Passage:
+--

2D line fitting - vector notation

$$ \begin{align} \epsilon &= \sum_{i=1}^n (y_i - m x_i - c)^2 \\ &= \| \left[ \begin{array}{c} y_1 \\ y_2 \\ \vdots \\ y_n \end{array} \right] - \left[ \begin{array}{cc} x_1 & 1\\ x_2 & 1\\ \vdots & \vdots \\ x_n & 1 \end{array} \right] \left[ \begin{array}{c} m\\ c \end{array} \right] \|^2 \\ &= \| \mathbf{y} - \mathbf{A} \mathbf{p} \|^2 \\ &= \mathbf{y}^T\mathbf{y} - 2 ( \mathbf{A} \mathbf{p} )^T \mathbf{y} + (\mathbf{A} \mathbf{p})^T \mathbf{A} \mathbf{p} \end{align} $$

We know that $$ \frac{\partial \epsilon}{\partial \mathbf{p}} = -2 \mathbf{A}^T \mathbf{y} + 2 \mathbf{A}^T \mathbf{A} \mathbf{p} $$

Setting $$ \frac{\partial \epsilon}{\partial \mathbf{p}}=0. $$ we get $$ \begin{align} & -2 \mathbf{A}^T \mathbf{y} + 2 \mathbf{A}^T \mathbf{A} \mathbf{p} = 0 \\ \Rightarrow & \mathbf{A}^T\mathbf{A} \mathbf{p} = \mathbf{A}^T \mathbf{y} \\ \Rightarrow & \mathbf{p} = (\mathbf{A}^T\mathbf{A})^{-1} \mathbf{A}^T \mathbf{y} \end{align} $$

$(\mathbf{A}^T\mathbf{A})^{-1}$ is called the psuedo inverse $\mathbf{A}$.

+--

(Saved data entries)
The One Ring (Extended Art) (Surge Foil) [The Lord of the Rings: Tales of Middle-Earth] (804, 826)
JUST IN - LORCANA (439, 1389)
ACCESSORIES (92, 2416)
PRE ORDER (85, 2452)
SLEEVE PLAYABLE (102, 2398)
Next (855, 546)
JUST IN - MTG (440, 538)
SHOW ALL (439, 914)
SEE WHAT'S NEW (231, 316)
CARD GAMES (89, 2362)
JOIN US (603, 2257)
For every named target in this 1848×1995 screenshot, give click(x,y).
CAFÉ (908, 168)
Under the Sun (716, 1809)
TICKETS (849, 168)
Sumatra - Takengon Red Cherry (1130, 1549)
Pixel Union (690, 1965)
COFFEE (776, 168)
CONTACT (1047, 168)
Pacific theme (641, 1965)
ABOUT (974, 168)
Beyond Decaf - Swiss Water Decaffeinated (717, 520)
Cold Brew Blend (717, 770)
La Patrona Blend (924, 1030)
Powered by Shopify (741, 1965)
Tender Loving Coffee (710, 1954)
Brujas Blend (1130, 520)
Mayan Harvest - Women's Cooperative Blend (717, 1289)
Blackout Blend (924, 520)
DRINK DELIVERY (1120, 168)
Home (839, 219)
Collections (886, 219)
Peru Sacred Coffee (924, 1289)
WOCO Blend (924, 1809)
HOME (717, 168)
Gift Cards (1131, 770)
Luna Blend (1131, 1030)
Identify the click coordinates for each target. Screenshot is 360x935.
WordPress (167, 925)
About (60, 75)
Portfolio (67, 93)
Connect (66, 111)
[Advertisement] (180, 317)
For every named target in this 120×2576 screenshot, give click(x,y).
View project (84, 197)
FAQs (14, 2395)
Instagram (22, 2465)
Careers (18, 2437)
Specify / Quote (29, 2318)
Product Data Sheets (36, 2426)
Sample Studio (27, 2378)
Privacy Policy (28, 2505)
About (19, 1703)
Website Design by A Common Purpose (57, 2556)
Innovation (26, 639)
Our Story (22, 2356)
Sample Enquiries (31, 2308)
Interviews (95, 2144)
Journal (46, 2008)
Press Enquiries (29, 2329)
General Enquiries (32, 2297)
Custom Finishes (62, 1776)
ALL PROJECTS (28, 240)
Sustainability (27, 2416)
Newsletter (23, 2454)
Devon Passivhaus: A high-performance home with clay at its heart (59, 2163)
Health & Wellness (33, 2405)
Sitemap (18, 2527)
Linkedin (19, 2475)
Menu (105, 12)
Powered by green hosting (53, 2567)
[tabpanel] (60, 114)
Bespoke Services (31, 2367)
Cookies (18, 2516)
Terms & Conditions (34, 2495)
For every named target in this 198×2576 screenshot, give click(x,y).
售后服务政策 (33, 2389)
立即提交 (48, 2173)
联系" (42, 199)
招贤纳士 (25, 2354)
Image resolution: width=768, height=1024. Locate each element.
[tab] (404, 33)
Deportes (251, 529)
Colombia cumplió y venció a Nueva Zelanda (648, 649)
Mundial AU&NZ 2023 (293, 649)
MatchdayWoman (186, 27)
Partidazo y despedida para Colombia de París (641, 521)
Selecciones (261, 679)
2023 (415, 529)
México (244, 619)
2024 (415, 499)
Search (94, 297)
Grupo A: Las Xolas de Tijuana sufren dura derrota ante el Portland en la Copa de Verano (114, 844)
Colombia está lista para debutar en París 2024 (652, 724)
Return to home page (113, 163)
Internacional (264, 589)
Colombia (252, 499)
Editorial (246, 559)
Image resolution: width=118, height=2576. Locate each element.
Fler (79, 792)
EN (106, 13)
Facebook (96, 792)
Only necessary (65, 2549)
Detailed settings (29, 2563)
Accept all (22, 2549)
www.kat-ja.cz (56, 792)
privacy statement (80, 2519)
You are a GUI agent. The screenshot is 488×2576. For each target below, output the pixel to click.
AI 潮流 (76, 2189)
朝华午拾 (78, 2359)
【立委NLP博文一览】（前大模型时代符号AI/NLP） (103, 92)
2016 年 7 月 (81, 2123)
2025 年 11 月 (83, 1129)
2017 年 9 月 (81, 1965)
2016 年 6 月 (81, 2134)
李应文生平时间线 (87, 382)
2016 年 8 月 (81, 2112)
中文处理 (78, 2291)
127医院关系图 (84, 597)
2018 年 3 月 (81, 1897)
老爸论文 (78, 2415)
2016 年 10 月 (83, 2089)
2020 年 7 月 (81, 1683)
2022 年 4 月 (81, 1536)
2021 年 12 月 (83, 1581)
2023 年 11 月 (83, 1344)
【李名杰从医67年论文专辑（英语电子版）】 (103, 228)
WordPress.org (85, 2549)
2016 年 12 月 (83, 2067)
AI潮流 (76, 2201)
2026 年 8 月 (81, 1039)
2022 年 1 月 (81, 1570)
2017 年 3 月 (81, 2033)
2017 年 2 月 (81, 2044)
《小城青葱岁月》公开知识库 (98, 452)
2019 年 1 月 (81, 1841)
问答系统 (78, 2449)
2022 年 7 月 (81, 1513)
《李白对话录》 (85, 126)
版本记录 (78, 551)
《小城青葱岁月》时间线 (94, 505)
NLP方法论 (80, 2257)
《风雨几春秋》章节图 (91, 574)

+--

To be done:
1 - In the saved data entries, edit the part that opens with the line containing "Cold Brew Blend (717, 770)" and closes with the line containing "Sitemap (18, 2527)" so that "Blend" becomes "Roast" and everything else stays the same. Return only those lines.
2 - Pick up the passage on fitting a 2D line in vector notation and continue it from its last sentence.

Responses in order:
1 -
Cold Brew Roast (717, 770)
La Patrona Roast (924, 1030)
Powered by Shopify (741, 1965)
Tender Loving Coffee (710, 1954)
Brujas Roast (1130, 520)
Mayan Harvest - Women's Cooperative Roast (717, 1289)
Blackout Roast (924, 520)
DRINK DELIVERY (1120, 168)
Home (839, 219)
Collections (886, 219)
Peru Sacred Coffee (924, 1289)
WOCO Roast (924, 1809)
HOME (717, 168)
Gift Cards (1131, 770)
Luna Roast (1131, 1030)
Identify the click coordinates for each target. Screenshot is 360x935.
WordPress (167, 925)
About (60, 75)
Portfolio (67, 93)
Connect (66, 111)
[Advertisement] (180, 317)
For every named target in this 120×2576 screenshot, give click(x,y).
View project (84, 197)
FAQs (14, 2395)
Instagram (22, 2465)
Careers (18, 2437)
Specify / Quote (29, 2318)
Product Data Sheets (36, 2426)
Sample Studio (27, 2378)
Privacy Policy (28, 2505)
About (19, 1703)
Website Design by A Common Purpose (57, 2556)
Innovation (26, 639)
Our Story (22, 2356)
Sample Enquiries (31, 2308)
Interviews (95, 2144)
Journal (46, 2008)
Press Enquiries (29, 2329)
General Enquiries (32, 2297)
Custom Finishes (62, 1776)
ALL PROJECTS (28, 240)
Sustainability (27, 2416)
Newsletter (23, 2454)
Devon Passivhaus: A high-performance home with clay at its heart (59, 2163)
Health & Wellness (33, 2405)
Sitemap (18, 2527)

2 -
2D line fitting - intuition - linear algebra

2D line fitting example 2

In [218]:
# Generate some data
np.random.seed(0)

m_true = .75
c_true = 1

x = np.hstack([np.linspace(3, 5, 5), np.linspace(7, 8, 5)])
y = m_true * x + c_true + np.random.rand(len(x))

#x = np.linspace(1,9,10)
#y = np.ones(10)+5

#y = np.linspace(1,9,10)
#x = np.ones(10)+5

data = np.vstack([x, y]).T
n = data.shape[0]

plt.figure(figsize=(7,7))
plt.scatter(data[:,0], data[:,1], c='red', alpha=0.9)
plt.xlim([0,10])
plt.ylim([0,10])
plt.title('Generating some points from a line')
Out[218]:
Text(0.5, 1.0, 'Generating some points from a line')
In [219]:
print(f'data =\n{data}')
n = data.shape[0]
print(f'Number of data items = {n}')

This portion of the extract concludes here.